::: RECORDS SHOWN

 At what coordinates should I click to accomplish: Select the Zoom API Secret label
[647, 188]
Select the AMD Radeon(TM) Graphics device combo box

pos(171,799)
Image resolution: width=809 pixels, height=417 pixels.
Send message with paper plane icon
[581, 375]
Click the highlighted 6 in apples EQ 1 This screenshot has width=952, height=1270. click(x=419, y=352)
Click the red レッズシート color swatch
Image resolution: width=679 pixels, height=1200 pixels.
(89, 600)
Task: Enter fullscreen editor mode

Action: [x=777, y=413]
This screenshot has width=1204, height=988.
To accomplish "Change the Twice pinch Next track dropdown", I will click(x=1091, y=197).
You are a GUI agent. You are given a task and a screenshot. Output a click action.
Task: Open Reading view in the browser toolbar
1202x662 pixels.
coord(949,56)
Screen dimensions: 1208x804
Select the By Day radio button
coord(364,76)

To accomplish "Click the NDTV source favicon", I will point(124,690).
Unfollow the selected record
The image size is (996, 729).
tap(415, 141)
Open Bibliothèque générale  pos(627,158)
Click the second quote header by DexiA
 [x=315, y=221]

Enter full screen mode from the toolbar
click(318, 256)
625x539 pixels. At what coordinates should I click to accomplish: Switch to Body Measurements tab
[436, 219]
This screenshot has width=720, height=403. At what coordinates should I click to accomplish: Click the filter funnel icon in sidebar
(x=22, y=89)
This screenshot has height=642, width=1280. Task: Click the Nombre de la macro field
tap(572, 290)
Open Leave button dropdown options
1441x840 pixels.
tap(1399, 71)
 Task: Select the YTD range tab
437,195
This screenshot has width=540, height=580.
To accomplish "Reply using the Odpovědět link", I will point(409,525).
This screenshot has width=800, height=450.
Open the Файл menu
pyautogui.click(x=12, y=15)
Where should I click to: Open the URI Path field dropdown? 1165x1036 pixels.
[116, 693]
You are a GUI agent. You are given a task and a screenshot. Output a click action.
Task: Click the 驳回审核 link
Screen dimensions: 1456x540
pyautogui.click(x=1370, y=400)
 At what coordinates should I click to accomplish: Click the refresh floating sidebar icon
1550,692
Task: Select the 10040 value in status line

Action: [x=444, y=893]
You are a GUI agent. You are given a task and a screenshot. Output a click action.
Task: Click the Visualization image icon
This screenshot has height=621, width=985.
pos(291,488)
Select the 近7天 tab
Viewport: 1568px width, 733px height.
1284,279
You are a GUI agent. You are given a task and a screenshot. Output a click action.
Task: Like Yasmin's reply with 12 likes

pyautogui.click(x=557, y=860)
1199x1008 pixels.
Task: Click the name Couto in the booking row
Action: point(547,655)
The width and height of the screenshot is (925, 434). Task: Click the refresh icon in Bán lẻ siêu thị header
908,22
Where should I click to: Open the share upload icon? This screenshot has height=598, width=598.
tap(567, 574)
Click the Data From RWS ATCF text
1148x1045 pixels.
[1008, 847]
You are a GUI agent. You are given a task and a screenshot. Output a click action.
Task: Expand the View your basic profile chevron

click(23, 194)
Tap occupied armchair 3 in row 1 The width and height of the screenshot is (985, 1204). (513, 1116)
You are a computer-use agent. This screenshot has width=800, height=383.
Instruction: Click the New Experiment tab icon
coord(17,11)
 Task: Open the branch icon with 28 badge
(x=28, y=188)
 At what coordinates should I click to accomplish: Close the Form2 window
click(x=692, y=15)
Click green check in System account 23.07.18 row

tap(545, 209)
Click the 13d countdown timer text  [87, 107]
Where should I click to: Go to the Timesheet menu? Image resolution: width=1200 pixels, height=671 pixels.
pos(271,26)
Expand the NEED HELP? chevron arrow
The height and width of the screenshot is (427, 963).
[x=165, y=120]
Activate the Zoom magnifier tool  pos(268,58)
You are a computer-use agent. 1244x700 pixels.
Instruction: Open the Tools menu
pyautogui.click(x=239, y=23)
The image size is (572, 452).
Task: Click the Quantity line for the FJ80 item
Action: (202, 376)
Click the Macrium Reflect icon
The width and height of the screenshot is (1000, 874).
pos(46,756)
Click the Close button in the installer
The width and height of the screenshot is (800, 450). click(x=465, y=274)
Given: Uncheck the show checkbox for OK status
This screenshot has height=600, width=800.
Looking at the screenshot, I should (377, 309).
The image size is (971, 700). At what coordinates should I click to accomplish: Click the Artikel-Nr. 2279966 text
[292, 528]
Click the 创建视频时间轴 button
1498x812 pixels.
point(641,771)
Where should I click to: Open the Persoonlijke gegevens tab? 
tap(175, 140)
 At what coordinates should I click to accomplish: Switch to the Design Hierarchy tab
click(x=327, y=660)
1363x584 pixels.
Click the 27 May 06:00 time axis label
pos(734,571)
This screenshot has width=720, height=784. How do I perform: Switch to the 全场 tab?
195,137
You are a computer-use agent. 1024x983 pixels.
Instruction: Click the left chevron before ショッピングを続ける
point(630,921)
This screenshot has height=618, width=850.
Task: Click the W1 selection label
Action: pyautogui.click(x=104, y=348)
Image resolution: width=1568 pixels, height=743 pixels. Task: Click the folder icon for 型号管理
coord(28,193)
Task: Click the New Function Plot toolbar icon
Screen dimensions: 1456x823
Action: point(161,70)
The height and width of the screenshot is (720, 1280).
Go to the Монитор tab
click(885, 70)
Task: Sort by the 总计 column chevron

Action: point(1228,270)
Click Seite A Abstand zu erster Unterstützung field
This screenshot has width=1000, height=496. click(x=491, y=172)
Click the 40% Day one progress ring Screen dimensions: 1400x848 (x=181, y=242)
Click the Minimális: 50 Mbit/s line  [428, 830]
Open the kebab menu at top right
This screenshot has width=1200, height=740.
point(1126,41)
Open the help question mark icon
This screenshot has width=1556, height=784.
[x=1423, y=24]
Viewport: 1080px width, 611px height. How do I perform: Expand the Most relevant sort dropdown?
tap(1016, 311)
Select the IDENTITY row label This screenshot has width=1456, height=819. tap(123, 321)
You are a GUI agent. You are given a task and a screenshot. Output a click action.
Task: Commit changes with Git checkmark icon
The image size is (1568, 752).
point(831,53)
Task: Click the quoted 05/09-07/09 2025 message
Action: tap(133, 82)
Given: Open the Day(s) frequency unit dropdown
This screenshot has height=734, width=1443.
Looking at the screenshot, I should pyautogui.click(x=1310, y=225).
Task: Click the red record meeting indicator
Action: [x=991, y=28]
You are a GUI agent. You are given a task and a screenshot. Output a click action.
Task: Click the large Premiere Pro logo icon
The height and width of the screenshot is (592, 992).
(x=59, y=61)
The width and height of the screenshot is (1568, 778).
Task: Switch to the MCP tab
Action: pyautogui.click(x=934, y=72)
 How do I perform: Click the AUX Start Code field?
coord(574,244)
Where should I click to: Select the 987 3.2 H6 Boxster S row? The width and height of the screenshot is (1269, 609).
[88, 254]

::::::

◆ **TASK TO CARRY OUT**
Every line above is to be duplicated exactly as shown.

◆ **RESPONSE**
 At what coordinates should I click to accomplish: Select the Zoom API Secret label
[647, 188]
Select the AMD Radeon(TM) Graphics device combo box

pos(171,799)
Image resolution: width=809 pixels, height=417 pixels.
Send message with paper plane icon
[581, 375]
Click the highlighted 6 in apples EQ 1 This screenshot has width=952, height=1270. click(x=419, y=352)
Click the red レッズシート color swatch
Image resolution: width=679 pixels, height=1200 pixels.
(89, 600)
Task: Enter fullscreen editor mode

Action: [x=777, y=413]
This screenshot has width=1204, height=988.
To accomplish "Change the Twice pinch Next track dropdown", I will click(x=1091, y=197).
You are a GUI agent. You are given a task and a screenshot. Output a click action.
Task: Open Reading view in the browser toolbar
1202x662 pixels.
coord(949,56)
Screen dimensions: 1208x804
Select the By Day radio button
coord(364,76)

To accomplish "Click the NDTV source favicon", I will point(124,690).
Unfollow the selected record
The image size is (996, 729).
tap(415, 141)
Open Bibliothèque générale  pos(627,158)
Click the second quote header by DexiA
 [x=315, y=221]

Enter full screen mode from the toolbar
click(318, 256)
625x539 pixels. At what coordinates should I click to accomplish: Switch to Body Measurements tab
[436, 219]
This screenshot has width=720, height=403. At what coordinates should I click to accomplish: Click the filter funnel icon in sidebar
(x=22, y=89)
This screenshot has height=642, width=1280. Task: Click the Nombre de la macro field
tap(572, 290)
Open Leave button dropdown options
1441x840 pixels.
tap(1399, 71)
 Task: Select the YTD range tab
437,195
This screenshot has width=540, height=580.
To accomplish "Reply using the Odpovědět link", I will point(409,525).
This screenshot has width=800, height=450.
Open the Файл menu
pyautogui.click(x=12, y=15)
Where should I click to: Open the URI Path field dropdown? 1165x1036 pixels.
[116, 693]
You are a GUI agent. You are given a task and a screenshot. Output a click action.
Task: Click the 驳回审核 link
Screen dimensions: 1456x540
pyautogui.click(x=1370, y=400)
 At what coordinates should I click to accomplish: Click the refresh floating sidebar icon
1550,692
Task: Select the 10040 value in status line

Action: [x=444, y=893]
You are a GUI agent. You are given a task and a screenshot. Output a click action.
Task: Click the Visualization image icon
This screenshot has height=621, width=985.
pos(291,488)
Select the 近7天 tab
Viewport: 1568px width, 733px height.
1284,279
You are a GUI agent. You are given a task and a screenshot. Output a click action.
Task: Like Yasmin's reply with 12 likes

pyautogui.click(x=557, y=860)
1199x1008 pixels.
Task: Click the name Couto in the booking row
Action: point(547,655)
The width and height of the screenshot is (925, 434). Task: Click the refresh icon in Bán lẻ siêu thị header
908,22
Where should I click to: Open the share upload icon? This screenshot has height=598, width=598.
tap(567, 574)
Click the Data From RWS ATCF text
1148x1045 pixels.
[1008, 847]
You are a GUI agent. You are given a task and a screenshot. Output a click action.
Task: Expand the View your basic profile chevron

click(23, 194)
Tap occupied armchair 3 in row 1 The width and height of the screenshot is (985, 1204). (513, 1116)
You are a computer-use agent. This screenshot has width=800, height=383.
Instruction: Click the New Experiment tab icon
coord(17,11)
 Task: Open the branch icon with 28 badge
(x=28, y=188)
 At what coordinates should I click to accomplish: Close the Form2 window
click(x=692, y=15)
Click green check in System account 23.07.18 row

tap(545, 209)
Click the 13d countdown timer text  [87, 107]
Where should I click to: Go to the Timesheet menu? Image resolution: width=1200 pixels, height=671 pixels.
pos(271,26)
Expand the NEED HELP? chevron arrow
The height and width of the screenshot is (427, 963).
[x=165, y=120]
Activate the Zoom magnifier tool  pos(268,58)
You are a computer-use agent. 1244x700 pixels.
Instruction: Open the Tools menu
pyautogui.click(x=239, y=23)
The image size is (572, 452).
Task: Click the Quantity line for the FJ80 item
Action: (202, 376)
Click the Macrium Reflect icon
The width and height of the screenshot is (1000, 874).
pos(46,756)
Click the Close button in the installer
The width and height of the screenshot is (800, 450). click(x=465, y=274)
Given: Uncheck the show checkbox for OK status
This screenshot has height=600, width=800.
Looking at the screenshot, I should (377, 309).
The image size is (971, 700). At what coordinates should I click to accomplish: Click the Artikel-Nr. 2279966 text
[292, 528]
Click the 创建视频时间轴 button
1498x812 pixels.
point(641,771)
Where should I click to: Open the Persoonlijke gegevens tab? 
tap(175, 140)
 At what coordinates should I click to accomplish: Switch to the Design Hierarchy tab
click(x=327, y=660)
1363x584 pixels.
Click the 27 May 06:00 time axis label
pos(734,571)
This screenshot has width=720, height=784. How do I perform: Switch to the 全场 tab?
195,137
You are a computer-use agent. 1024x983 pixels.
Instruction: Click the left chevron before ショッピングを続ける
point(630,921)
This screenshot has height=618, width=850.
Task: Click the W1 selection label
Action: pyautogui.click(x=104, y=348)
Image resolution: width=1568 pixels, height=743 pixels. Task: Click the folder icon for 型号管理
coord(28,193)
Task: Click the New Function Plot toolbar icon
Screen dimensions: 1456x823
Action: point(161,70)
The height and width of the screenshot is (720, 1280).
Go to the Монитор tab
click(885, 70)
Task: Sort by the 总计 column chevron

Action: point(1228,270)
Click Seite A Abstand zu erster Unterstützung field
This screenshot has width=1000, height=496. click(x=491, y=172)
Click the 40% Day one progress ring Screen dimensions: 1400x848 (x=181, y=242)
Click the Minimális: 50 Mbit/s line  [428, 830]
Open the kebab menu at top right
This screenshot has width=1200, height=740.
point(1126,41)
Open the help question mark icon
This screenshot has width=1556, height=784.
[x=1423, y=24]
Viewport: 1080px width, 611px height. How do I perform: Expand the Most relevant sort dropdown?
tap(1016, 311)
Select the IDENTITY row label This screenshot has width=1456, height=819. tap(123, 321)
You are a GUI agent. You are given a task and a screenshot. Output a click action.
Task: Commit changes with Git checkmark icon
The image size is (1568, 752).
point(831,53)
Task: Click the quoted 05/09-07/09 2025 message
Action: tap(133, 82)
Given: Open the Day(s) frequency unit dropdown
This screenshot has height=734, width=1443.
Looking at the screenshot, I should pyautogui.click(x=1310, y=225).
Task: Click the red record meeting indicator
Action: [x=991, y=28]
You are a GUI agent. You are given a task and a screenshot. Output a click action.
Task: Click the large Premiere Pro logo icon
The height and width of the screenshot is (592, 992).
(x=59, y=61)
The width and height of the screenshot is (1568, 778).
Task: Switch to the MCP tab
Action: pyautogui.click(x=934, y=72)
 How do I perform: Click the AUX Start Code field?
coord(574,244)
Where should I click to: Select the 987 3.2 H6 Boxster S row? The width and height of the screenshot is (1269, 609).
[88, 254]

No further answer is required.